Jovens da Escola de Comunicação Comunitária 2015 e familiares participam de experiência sensorial produzida pela equipe

Um encontro marcado por surpresas e misturas de sensações. Na última matéria sobre o Módulo I da Escola de Comunicação Comunitária 2015 (EComCom), prometemos contar mais sobre a exposição sensorial com as produções dos jovens. Eis que a experiência, montada pela equipe EComCom para os jovens, foi tão rica que reservamos um momento só para ela. Camila Vaz, coordenadora técnica e educadora da EComCom, contou como foi a produção do Túnel Sensorial sobre Histórias de vida e o poder das narrativas pessoais.

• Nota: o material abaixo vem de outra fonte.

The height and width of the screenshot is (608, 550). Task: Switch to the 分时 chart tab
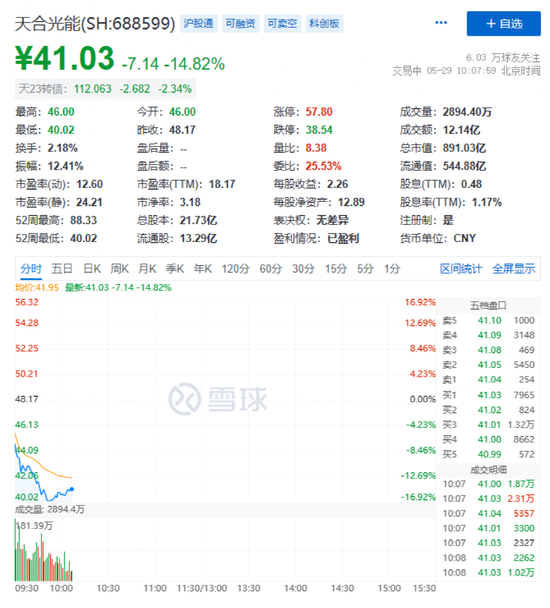[31, 269]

“Como esta primeira sessão comunitária é um presente da equipe pra eles, o envolvimento dos jovens é menor. Foi muito legal ver a reação das pessoas em esperar o túnel, porque ele era a última atração da noite. Vimos que teríamos que mexer com o sensorial de quem fosse participar – não só dos jovens, mas também de todo mundo que estivesse ali naquela sessão. Tudo isso para acionar mecanismos que o próprio módulo pedia (identidade, o eu, a família e as relações)”, disse Camila.

O caminho e a confiança

Cada uma das oficinas tinha um espaço dentro dessa exposição, onde pudesse colocar, de alguma maneira, um elemento forte que tenha acontecido durante este começo de jornada. A equipe criou um túnel para a pessoa passar por espaços que conversavam sensorialmente com ela. O primeiro foi o espaço de criação gráfica que tinha uma mesa exposta com quatro aquários (cada um com uma cor diferente para conversar sobre a psicologia das cores). O objetivo era investir na reflexão do que a pessoa sentia com aquelas cores.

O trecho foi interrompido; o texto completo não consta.